- PROMPT -
The response should consist of the records that follow, printed exactly.

- DATA FOR THE TASK -
- Opening Delimiter -
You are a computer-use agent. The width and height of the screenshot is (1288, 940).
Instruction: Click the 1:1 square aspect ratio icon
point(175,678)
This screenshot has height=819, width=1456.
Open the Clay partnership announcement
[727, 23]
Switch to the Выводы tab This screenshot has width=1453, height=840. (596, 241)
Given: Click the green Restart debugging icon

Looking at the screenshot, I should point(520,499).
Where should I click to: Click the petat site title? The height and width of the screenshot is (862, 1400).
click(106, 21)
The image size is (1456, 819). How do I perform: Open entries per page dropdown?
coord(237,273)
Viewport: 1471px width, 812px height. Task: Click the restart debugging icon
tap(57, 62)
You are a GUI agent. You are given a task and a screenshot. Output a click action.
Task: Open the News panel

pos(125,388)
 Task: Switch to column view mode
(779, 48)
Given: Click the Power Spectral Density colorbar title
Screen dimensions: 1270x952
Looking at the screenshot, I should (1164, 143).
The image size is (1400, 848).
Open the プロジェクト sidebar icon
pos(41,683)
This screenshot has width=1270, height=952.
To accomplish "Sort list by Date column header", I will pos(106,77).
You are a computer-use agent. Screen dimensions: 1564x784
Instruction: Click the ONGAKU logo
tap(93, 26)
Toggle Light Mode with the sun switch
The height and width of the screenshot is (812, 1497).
- Closing Delimiter -
- EXERCISE SOLUTION -
You are a computer-use agent. The width and height of the screenshot is (1288, 940).
Instruction: Click the 1:1 square aspect ratio icon
point(175,678)
This screenshot has height=819, width=1456.
Open the Clay partnership announcement
[727, 23]
Switch to the Выводы tab This screenshot has width=1453, height=840. (596, 241)
Given: Click the green Restart debugging icon

Looking at the screenshot, I should point(520,499).
Where should I click to: Click the petat site title? The height and width of the screenshot is (862, 1400).
click(106, 21)
The image size is (1456, 819). How do I perform: Open entries per page dropdown?
coord(237,273)
Viewport: 1471px width, 812px height. Task: Click the restart debugging icon
tap(57, 62)
You are a GUI agent. You are given a task and a screenshot. Output a click action.
Task: Open the News panel

pos(125,388)
 Task: Switch to column view mode
(779, 48)
Given: Click the Power Spectral Density colorbar title
Screen dimensions: 1270x952
Looking at the screenshot, I should (1164, 143).
The image size is (1400, 848).
Open the プロジェクト sidebar icon
pos(41,683)
This screenshot has width=1270, height=952.
To accomplish "Sort list by Date column header", I will pos(106,77).
You are a computer-use agent. Screen dimensions: 1564x784
Instruction: Click the ONGAKU logo
tap(93, 26)
Toggle Light Mode with the sun switch
The height and width of the screenshot is (812, 1497).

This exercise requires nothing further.